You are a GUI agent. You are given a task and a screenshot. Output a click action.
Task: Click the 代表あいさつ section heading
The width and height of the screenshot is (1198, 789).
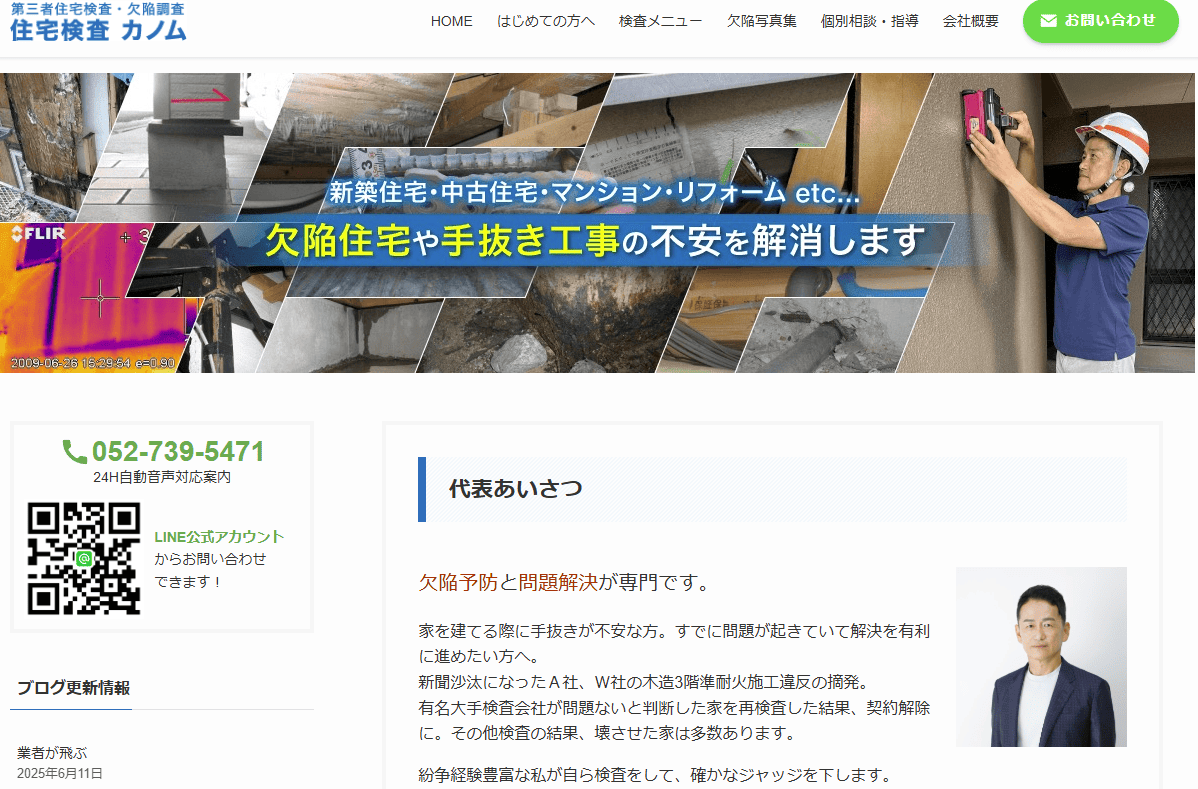(x=515, y=489)
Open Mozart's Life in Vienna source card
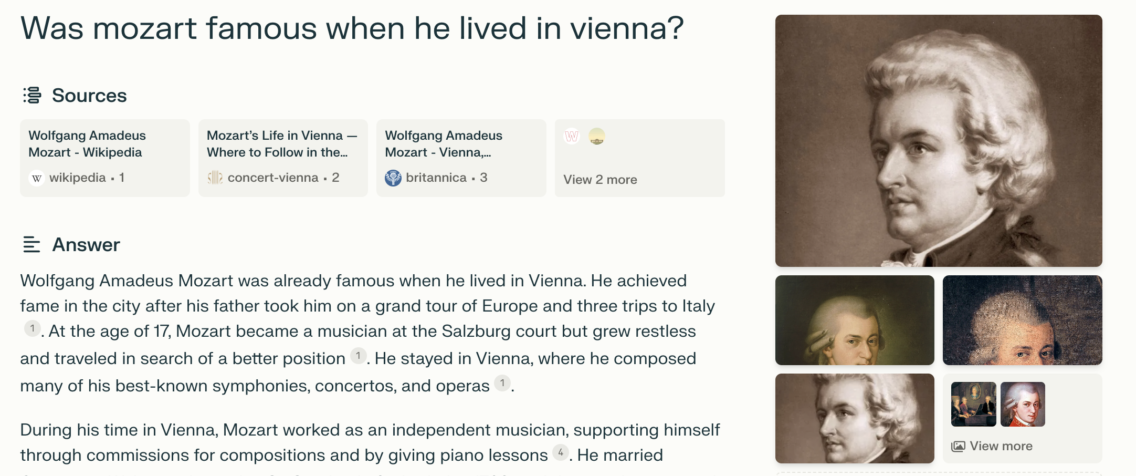1136x476 pixels. 283,158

▬▬▬▬▬▬

__Task statement__:
Output each line of the records as a Markdown table with the columns Row and Record line. Omit blank lines and leave the pictures out.

__Task result__:
| Row | Record line |
|---|---|
| 1 | You are a GUI agent. You are given a task and a screenshot. Output a click action. |
| 2 | Task: Click the 代表あいさつ section heading |
| 3 | The width and height of the screenshot is (1198, 789). |
| 4 | (x=515, y=489) |
| 5 | Open Mozart's Life in Vienna source card |
| 6 | 1136x476 pixels. 283,158 |